At the age of 27, I became involved with a narcissist/sociopath. It was one of these physical relationships that slipped into a proper relationship. Red flags were there which was why I didn't really want it to develop into anything serious. But it did, sadly. The thing that I found so messy was his inability to feel, to care, and his capacity for being such a d*ck to me, YET he could charm the fecking birds off the trees and then some. He was not an oil painting to say the least, yet women were totally taken in by him. Not to sound vain but I had, before him and after, much lovelier men in my life, men worth lining up for, and yet this nutter was the one I had to watch. I seriously couldn't believe how women would throw themselves at him. He had the whole, "I'm a bit of a geezer, lovely, nice guy" schtick going on. "I'm nice. I'll look after ya. I'm not a looker, but I'll spoil you." I left that relationship trampled. EVERYTHING was turned around onto me. Everything was my fault. I didn't know whether I was coming or going. All I know is that I felt so horrible, so guilty for things I never said, never did. He would always go into a pathetic, can't live without you mode to win me back when he felt me slipping away from his grasp. He was so mean behind closed doors, so very cold, and as twisted as the relationship was, it was also incredibly boring because it just revolved around dysfunction and misery. There was no future, no fun. We didn't go out and enjoy each other's company. We would go out and he would sit there, eyes narrow, darting around the room, disengaged... unless we were in a group. Then he was 'funny guy Dean. Mr. Joke a minute'. Everything would always end in tears and misery. He was so 'nice and charming' but at the same time, he resented everyone and everything. He hated people. He stalked me for months after we broke up.

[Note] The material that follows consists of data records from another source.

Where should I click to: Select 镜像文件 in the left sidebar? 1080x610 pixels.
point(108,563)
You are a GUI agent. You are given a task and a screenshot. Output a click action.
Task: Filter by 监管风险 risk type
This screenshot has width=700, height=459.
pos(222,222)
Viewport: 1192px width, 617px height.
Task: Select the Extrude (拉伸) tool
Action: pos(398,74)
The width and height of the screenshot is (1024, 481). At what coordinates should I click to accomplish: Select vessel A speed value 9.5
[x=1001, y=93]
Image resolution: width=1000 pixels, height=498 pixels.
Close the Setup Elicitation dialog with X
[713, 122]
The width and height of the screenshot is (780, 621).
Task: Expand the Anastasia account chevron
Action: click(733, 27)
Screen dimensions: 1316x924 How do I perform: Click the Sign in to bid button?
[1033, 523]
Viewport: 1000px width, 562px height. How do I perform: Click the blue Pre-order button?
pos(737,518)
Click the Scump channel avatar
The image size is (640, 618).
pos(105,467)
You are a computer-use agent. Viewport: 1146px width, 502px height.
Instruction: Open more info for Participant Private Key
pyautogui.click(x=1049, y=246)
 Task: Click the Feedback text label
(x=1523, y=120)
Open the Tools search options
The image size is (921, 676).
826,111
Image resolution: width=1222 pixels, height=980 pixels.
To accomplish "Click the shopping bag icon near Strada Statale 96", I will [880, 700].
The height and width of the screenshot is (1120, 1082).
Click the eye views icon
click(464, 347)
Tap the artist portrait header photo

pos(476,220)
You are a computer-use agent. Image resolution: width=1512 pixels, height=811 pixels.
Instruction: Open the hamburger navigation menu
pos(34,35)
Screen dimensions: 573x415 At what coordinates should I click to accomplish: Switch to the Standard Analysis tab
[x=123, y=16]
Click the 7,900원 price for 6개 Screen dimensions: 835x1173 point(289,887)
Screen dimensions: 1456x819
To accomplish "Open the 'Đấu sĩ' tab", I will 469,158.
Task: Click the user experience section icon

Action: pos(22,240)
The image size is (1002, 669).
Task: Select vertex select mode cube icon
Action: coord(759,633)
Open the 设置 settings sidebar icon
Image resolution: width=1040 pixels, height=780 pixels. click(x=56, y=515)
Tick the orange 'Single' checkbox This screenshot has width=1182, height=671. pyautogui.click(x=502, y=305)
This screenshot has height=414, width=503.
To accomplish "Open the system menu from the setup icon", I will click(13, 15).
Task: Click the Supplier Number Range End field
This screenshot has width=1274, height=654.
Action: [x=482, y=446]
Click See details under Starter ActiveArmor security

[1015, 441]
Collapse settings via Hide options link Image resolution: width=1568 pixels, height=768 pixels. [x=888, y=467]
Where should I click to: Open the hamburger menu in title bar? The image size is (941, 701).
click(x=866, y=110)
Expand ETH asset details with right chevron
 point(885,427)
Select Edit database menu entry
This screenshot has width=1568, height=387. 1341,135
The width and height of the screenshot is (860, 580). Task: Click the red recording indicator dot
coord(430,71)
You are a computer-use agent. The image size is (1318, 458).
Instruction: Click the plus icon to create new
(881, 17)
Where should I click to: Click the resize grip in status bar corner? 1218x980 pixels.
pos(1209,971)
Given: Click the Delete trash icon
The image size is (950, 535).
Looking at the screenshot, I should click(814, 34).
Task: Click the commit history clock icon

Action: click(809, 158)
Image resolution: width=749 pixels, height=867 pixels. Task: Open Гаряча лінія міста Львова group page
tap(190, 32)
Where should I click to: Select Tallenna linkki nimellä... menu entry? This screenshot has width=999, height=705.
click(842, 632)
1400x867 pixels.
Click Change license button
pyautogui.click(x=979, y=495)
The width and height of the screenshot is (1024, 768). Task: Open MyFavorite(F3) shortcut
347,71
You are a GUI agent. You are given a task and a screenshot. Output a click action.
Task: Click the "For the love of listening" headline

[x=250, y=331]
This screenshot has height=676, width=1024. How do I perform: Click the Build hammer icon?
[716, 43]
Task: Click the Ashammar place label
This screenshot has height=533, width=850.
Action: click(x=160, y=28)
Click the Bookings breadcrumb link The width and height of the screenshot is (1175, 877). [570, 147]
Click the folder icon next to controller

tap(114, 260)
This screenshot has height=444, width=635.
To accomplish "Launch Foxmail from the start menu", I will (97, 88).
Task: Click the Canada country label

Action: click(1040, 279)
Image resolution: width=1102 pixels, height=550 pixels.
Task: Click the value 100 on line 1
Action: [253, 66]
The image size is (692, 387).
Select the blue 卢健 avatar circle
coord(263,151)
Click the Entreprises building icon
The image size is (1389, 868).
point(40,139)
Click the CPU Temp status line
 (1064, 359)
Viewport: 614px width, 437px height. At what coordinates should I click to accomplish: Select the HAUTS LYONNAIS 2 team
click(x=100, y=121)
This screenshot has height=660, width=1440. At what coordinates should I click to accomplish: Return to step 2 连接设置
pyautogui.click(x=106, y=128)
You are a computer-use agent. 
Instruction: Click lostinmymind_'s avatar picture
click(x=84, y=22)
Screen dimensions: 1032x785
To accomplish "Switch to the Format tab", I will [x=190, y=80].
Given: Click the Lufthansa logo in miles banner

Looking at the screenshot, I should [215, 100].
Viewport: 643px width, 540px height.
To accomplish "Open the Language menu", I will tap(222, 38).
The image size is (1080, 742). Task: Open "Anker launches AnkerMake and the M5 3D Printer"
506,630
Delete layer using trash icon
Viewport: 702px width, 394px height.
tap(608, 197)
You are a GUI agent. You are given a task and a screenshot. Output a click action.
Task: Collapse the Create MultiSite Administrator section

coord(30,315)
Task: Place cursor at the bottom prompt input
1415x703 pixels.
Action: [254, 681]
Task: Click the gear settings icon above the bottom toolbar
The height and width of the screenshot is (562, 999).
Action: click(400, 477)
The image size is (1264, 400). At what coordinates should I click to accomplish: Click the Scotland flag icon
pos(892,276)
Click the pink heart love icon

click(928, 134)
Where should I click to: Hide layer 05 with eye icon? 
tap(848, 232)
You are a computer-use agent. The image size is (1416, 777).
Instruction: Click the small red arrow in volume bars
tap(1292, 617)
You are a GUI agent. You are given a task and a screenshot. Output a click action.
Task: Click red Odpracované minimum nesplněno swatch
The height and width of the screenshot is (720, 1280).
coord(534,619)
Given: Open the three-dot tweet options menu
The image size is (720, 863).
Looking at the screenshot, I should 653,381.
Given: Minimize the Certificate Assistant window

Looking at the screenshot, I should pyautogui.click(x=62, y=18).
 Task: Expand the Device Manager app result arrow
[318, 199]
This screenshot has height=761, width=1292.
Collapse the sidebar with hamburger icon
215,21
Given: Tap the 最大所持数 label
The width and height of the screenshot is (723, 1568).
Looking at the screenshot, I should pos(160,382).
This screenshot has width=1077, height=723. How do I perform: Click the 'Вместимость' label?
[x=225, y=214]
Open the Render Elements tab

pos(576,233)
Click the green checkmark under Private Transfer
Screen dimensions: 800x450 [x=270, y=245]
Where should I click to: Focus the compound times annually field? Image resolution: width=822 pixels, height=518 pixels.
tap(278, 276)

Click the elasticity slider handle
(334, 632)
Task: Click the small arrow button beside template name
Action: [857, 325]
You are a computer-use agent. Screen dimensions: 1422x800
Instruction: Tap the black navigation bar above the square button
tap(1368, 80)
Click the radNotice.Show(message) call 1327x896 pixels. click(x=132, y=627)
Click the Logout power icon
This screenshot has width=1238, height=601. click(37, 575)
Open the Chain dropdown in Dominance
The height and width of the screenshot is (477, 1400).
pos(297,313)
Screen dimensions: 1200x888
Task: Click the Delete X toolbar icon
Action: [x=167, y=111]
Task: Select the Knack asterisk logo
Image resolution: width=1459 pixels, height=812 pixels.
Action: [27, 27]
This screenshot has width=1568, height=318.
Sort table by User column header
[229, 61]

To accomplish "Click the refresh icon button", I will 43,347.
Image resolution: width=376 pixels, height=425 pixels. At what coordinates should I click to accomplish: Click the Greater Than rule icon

Before we broke up though, he did the weirdest thing. He had to work in Los Angeles, where I am originally from. He made it a point of looking up my family members whom he had never met (apart from one of my brothers who came to visit me in London). He ended up having Easter dinner with my entire family and charming the pants off of them. In confidence he told my other brother (who had not met him prior to the America trip) that I was violent and beating him!! My brother stopped speaking to me for a few weeks when he learned I was this 'horrible, violent woman'. I was so upset... to this day this has marked me. My brother and I recovered quickly. But I couldn't believe that a guy he didn't know could win him over, make him believe every word he said and that I, his sister, someone he has known and trusted his whole life could, in an instant, could become persona non grata on account of blatant lies told by, in effect, a stranger. It was a real nadir for me. The whole relationship remains a dark blob on my personal timeline. This boyfriend was a poison dwarf. When I asked my brother why on earth he believed this joker over me, his own sister who never ever displayed a violent streak, my brother simply said, "Because I couldn't believe someone would lie like that. Why would a person lie and make up such horrible stories about someone?" We were raised to be too nice, which is why I think I attracted this a**hole in the first place. My family and I still talk about this boyfriend. He scarred all of us. His stalking was awful for me, for my family, my friends even refer to it to this day. Just awful. The vengeance...
Get therapy. It is worth it. These guys get inside your mind like a worm that breeds. They are head f*cks to the maximum.